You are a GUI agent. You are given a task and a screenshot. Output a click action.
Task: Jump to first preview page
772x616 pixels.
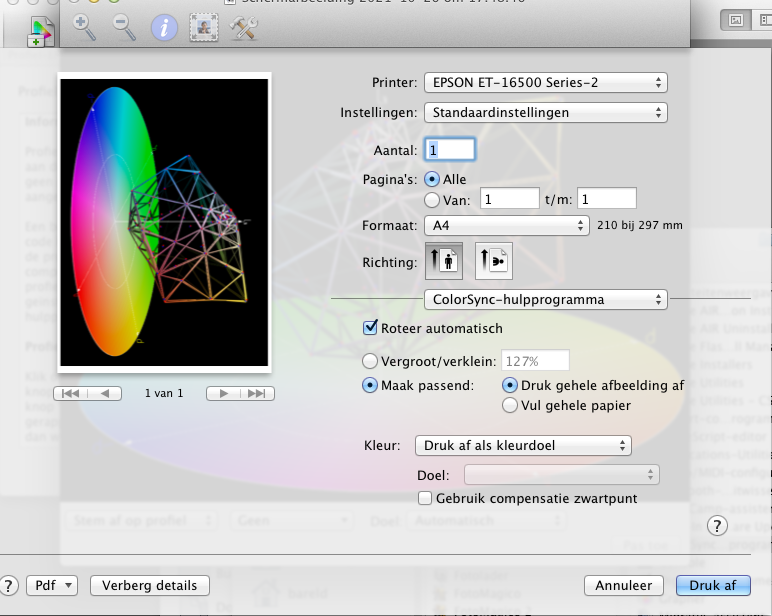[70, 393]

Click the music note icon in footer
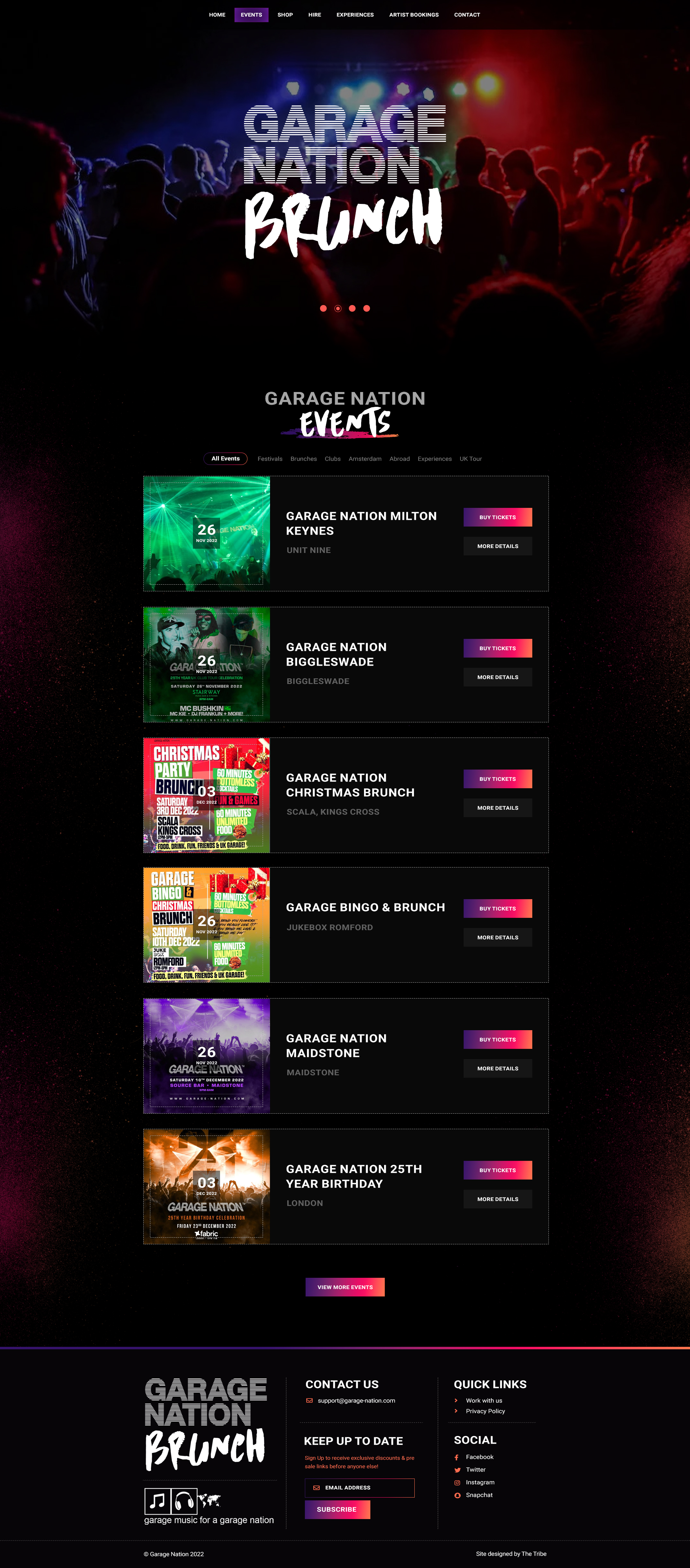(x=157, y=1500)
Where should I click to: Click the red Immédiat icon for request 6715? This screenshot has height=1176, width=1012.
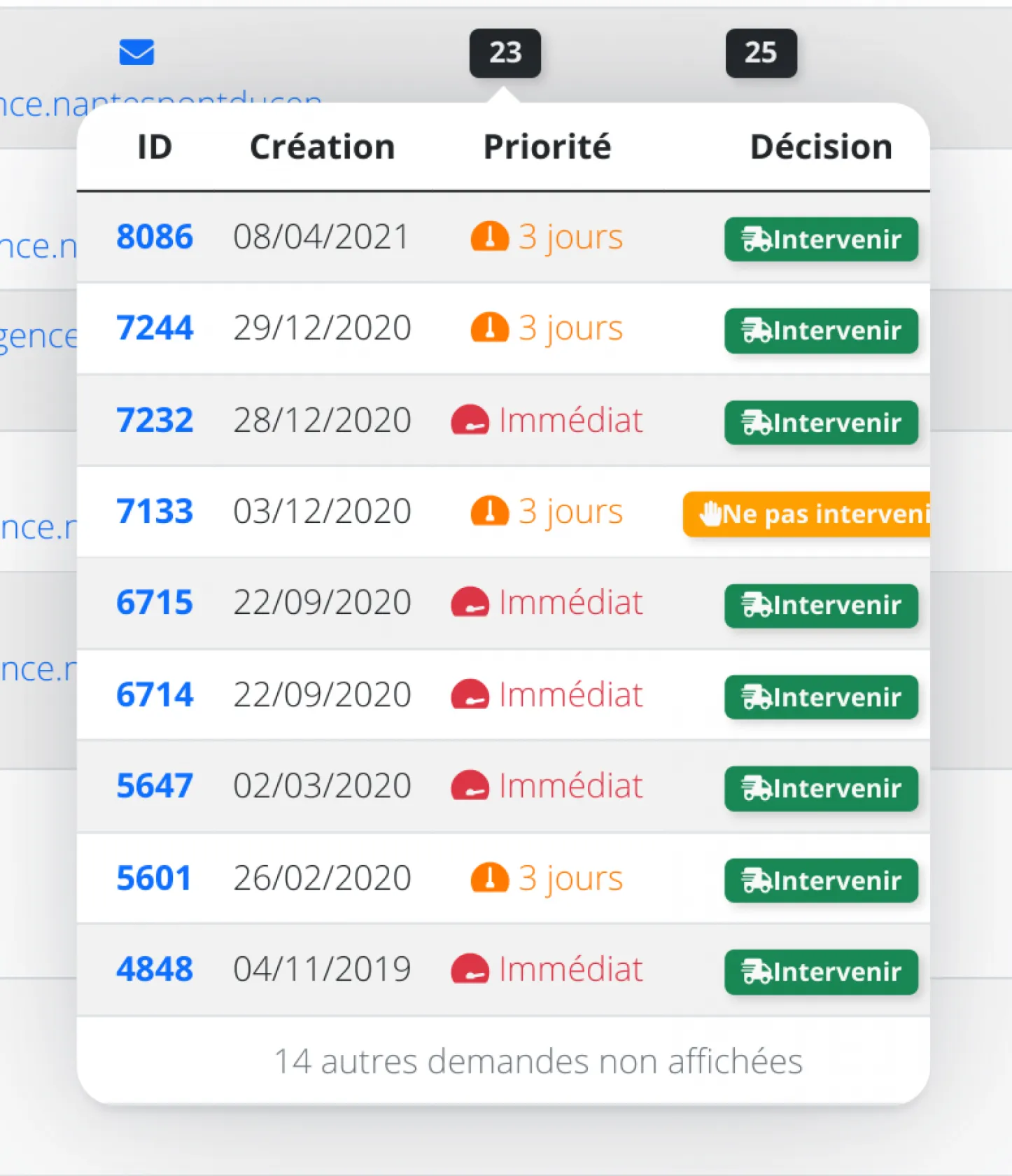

• • •

# REQUIRED WORK:
Every line from the one containing "Click the music note icon in footer" to the last line of the material must be returned exactly. Leave out any pictures.

# OUTPUT OF THE TASK:
Click the music note icon in footer
(x=157, y=1500)
Where should I click to: Click the red Immédiat icon for request 6715? This screenshot has height=1176, width=1012.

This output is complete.